Aku merasakan api yang sangat besar berkobar dalam dadaku. Panas sekali. Aku terbakar. Apa aku di neraka sekarang? Kepalaku sangat berat, rasanya seakan seluruh gunung yang ada di bumi menimpa kepalaku. Sakit sekali. Sakit yang benar-benar sakit. Aku tidak tahan, aku ingin berteriak. Tapi tidak bisa, seperti ada bongkahan batu besar menghambat tenggorokanku. Aku sulit bernapas.
Perlahan aku mencoba membuka mata. Pandanganku kabur tertutup asap pekat, semua yang kulihat berputar-putar dengan cepat. Ini membuat sakit di kepalaku semakin parah, rasanya ingin pecah.
Aku mengereram kesakitan.
"Mas Dante." Suara seseorang. Siapa?
Aku menutup mataku lagi, lalu ku buka perlahan. Masih berkabut.
Ku ulangi lagi menutup dn membuka mataku secara perlahan beberapa kali, sampai kabut pekat itu hilang.
Aku bisa melihat sedikit lebih jelas, walau pandanganku masih agak sedikit berputar.
"Mas Dante." Suara itu lagi.
Aku mencoba memfokuskan pandangan ke sumber suara. Perempuan. Iya seorang perempuan. Wajahnya pucat dan terlihat sangat lelah, lingkar hitam di matanya terlihat begitu jelas. Tapi dia cantik. Lingkar hitam di bawah matanya tidak bisa menutupi kecantikan di wajahnya.
Siapa dia?
"Mas Dante." Itu suaranya.
Siapa mas Dante?
Siapa dia?
Siapa aku?
Di mana aku?
Banyak sekali yang ingin aku tanyakan, tapi aku tidak bisa bersuara. Setiap kali aku berusaha mengucapkan sesuatu, rasanya batu dalam tenggorokanku bergesekan dengan dinding-dinding tenggorokan. Perih sekali.
"Ada apa, Mas? Mas perlu sesuatu?" tanyanya.
Aku perlu air, aku perlu sesuatu untuk membasahi tenggorokanku yang rasanya sangat kering ini.
"Aa ...." Sial, aku tidak sanggup mengeluarkan kata.
"Kau ingin sesuatu, Mas?" Wanita itu mendekatkan wajahnya kepadaku. Aku bisa mencium aroma lavender yang sangat menenangkan dari tubuhnya.
"A ... Air." Akhirnya aku bisa mengucapkannya walau rasanya tenggorokanku lecet.
"Oh ... Iya, tunggu sebentar." katanya, lalu dia berjalan ke meja dinpojok ruangan yang sangat asing ini.
Dia berjalan kearahku, membawa sebotol air putih. Dia memasukkan sedotan kebibirku. Lalu aku menyetot air putihbitu pelan. Rasanya sangat perih saat air itu mengaliri tenggerokanku.
Aku berdeham, berusaha untuk mengatakan kata lebih banyak. Rasanya masih perih, tapi sedikit ada kelegaan.
"Di mana saya? Siapa anda?" Akhirnya aku bisa bersuara.
Aku menatapnya, wajahnya menyiratkan keterkejutan. Bibirnya bergetar seperti ingin mengatakan sesuatu. Tapi dia malah menggeleng.
"Aku akan memanggil dokter, Mas tunggu sebentar," katanya. Lalu dia berjalan tergesa keluar dari ruangan yang sngat aneh ini.
Ruangan apa ini?
Seluruh ruangan ini berwarna putih dengan aroma obat yang sangat menyengat.
Aku menyibak selimut yang menutupi dadaku, banyak kabel? Kenapa banyak kabel pada tubuhku? Apa aku robot? Apa aku adalah objek percobaan mutasi buatan?

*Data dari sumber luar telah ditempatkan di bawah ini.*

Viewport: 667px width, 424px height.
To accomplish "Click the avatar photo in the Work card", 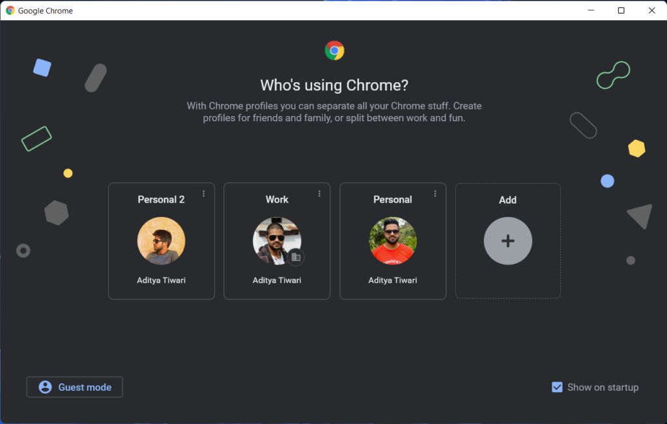I will pos(276,240).
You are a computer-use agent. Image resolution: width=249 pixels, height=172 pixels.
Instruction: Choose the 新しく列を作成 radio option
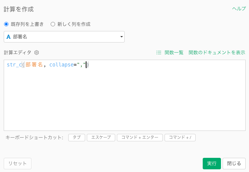[x=53, y=24]
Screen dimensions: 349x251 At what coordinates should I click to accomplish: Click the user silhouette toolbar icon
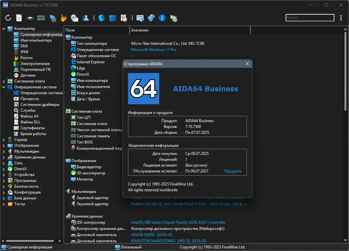click(x=85, y=18)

Ada infus juga di tanganku. Aku kenapa sebenarnya? Mana wanita tadi? Aku ingin menanyakan banyak hal padanya.
Aku mencoba mencerna perlahan tentang apa yang terjadi saat ini. Tidak bisa, kepala sakit sekali, aku tidak bisa berpikir.
Wanita tadi kembali, bersama sesorang laki-laki berkacamata berjas putih. Dokter. Apa dia dokter?
Ruangan putih, bau obat-obatan menyengat, laki-laki berjas putih. Apa ini rumah sakit. Sedang apa aku disini. Apa yang terjadi padaku?
"Selamat pagi Pak Dante," sapa laki-laki berjas putih yang kusimpulkan bahwa dia adalah dokter.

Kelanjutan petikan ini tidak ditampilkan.